[[ Input, beginning ]]

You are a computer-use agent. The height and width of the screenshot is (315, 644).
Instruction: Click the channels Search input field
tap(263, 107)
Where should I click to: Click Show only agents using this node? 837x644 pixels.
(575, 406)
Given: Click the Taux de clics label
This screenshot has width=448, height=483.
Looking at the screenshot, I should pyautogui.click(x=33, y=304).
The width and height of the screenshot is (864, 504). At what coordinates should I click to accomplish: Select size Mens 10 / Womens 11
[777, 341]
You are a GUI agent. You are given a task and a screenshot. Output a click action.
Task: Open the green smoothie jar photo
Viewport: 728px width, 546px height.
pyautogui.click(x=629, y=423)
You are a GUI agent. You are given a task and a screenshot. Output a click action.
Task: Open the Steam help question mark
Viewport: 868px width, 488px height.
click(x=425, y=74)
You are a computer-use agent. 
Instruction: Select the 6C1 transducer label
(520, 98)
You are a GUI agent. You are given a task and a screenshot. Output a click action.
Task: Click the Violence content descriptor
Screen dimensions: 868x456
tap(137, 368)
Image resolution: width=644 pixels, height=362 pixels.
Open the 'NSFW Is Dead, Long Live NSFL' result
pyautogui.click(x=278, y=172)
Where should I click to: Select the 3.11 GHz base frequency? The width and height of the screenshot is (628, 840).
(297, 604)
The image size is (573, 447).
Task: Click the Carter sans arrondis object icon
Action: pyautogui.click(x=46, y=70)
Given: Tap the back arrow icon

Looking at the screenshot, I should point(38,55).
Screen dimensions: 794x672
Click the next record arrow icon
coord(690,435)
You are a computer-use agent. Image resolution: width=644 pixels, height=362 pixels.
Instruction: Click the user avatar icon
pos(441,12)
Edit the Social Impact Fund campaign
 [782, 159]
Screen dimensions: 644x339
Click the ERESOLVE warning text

[[ Input, end ]]

- _Task_: Repeat every line of the data verbatim.

- _Answer to the problem_:
You are a computer-use agent. The height and width of the screenshot is (315, 644).
Instruction: Click the channels Search input field
tap(263, 107)
Where should I click to: Click Show only agents using this node? 837x644 pixels.
(575, 406)
Given: Click the Taux de clics label
This screenshot has width=448, height=483.
Looking at the screenshot, I should pyautogui.click(x=33, y=304).
The width and height of the screenshot is (864, 504). At what coordinates should I click to accomplish: Select size Mens 10 / Womens 11
[777, 341]
You are a GUI agent. You are given a task and a screenshot. Output a click action.
Task: Open the green smoothie jar photo
Viewport: 728px width, 546px height.
pyautogui.click(x=629, y=423)
You are a GUI agent. You are given a task and a screenshot. Output a click action.
Task: Open the Steam help question mark
Viewport: 868px width, 488px height.
click(x=425, y=74)
You are a computer-use agent. 
Instruction: Select the 6C1 transducer label
(520, 98)
You are a GUI agent. You are given a task and a screenshot. Output a click action.
Task: Click the Violence content descriptor
Screen dimensions: 868x456
tap(137, 368)
Image resolution: width=644 pixels, height=362 pixels.
Open the 'NSFW Is Dead, Long Live NSFL' result
pyautogui.click(x=278, y=172)
Where should I click to: Select the 3.11 GHz base frequency? The width and height of the screenshot is (628, 840).
(297, 604)
The image size is (573, 447).
Task: Click the Carter sans arrondis object icon
Action: pyautogui.click(x=46, y=70)
Given: Tap the back arrow icon

Looking at the screenshot, I should point(38,55).
Screen dimensions: 794x672
Click the next record arrow icon
coord(690,435)
You are a computer-use agent. Image resolution: width=644 pixels, height=362 pixels.
Instruction: Click the user avatar icon
pos(441,12)
Edit the Social Impact Fund campaign
 [782, 159]
Screen dimensions: 644x339
Click the ERESOLVE warning text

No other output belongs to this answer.